INPUT DATA below:

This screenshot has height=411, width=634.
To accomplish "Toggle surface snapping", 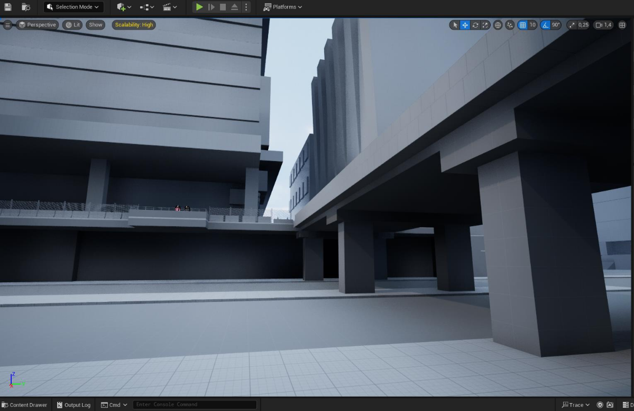I will click(x=509, y=24).
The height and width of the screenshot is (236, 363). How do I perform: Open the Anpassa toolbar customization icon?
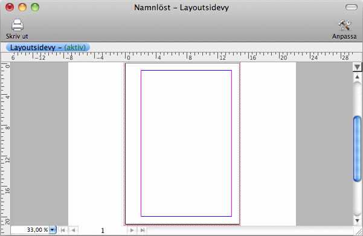click(344, 25)
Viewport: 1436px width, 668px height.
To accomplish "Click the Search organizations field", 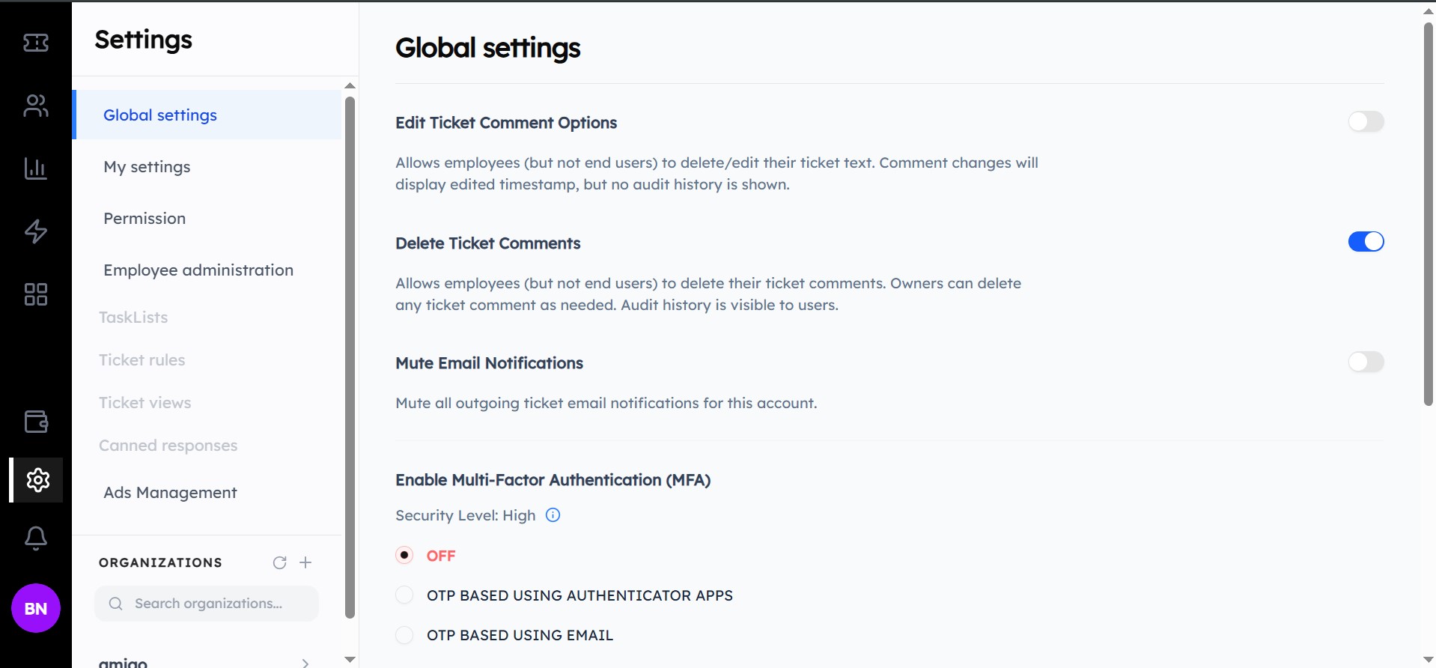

End of INPUT DATA.

TASK DETAILS
Nothing but the lines from the line with "The height and" through the end of the listing should appear in the answer, each duplicated exactly, without pictures.

TASK ANSWER
The height and width of the screenshot is (236, 363). How do I perform: Open the Anpassa toolbar customization icon?
click(344, 25)
Viewport: 1436px width, 668px height.
To accomplish "Click the Search organizations field", 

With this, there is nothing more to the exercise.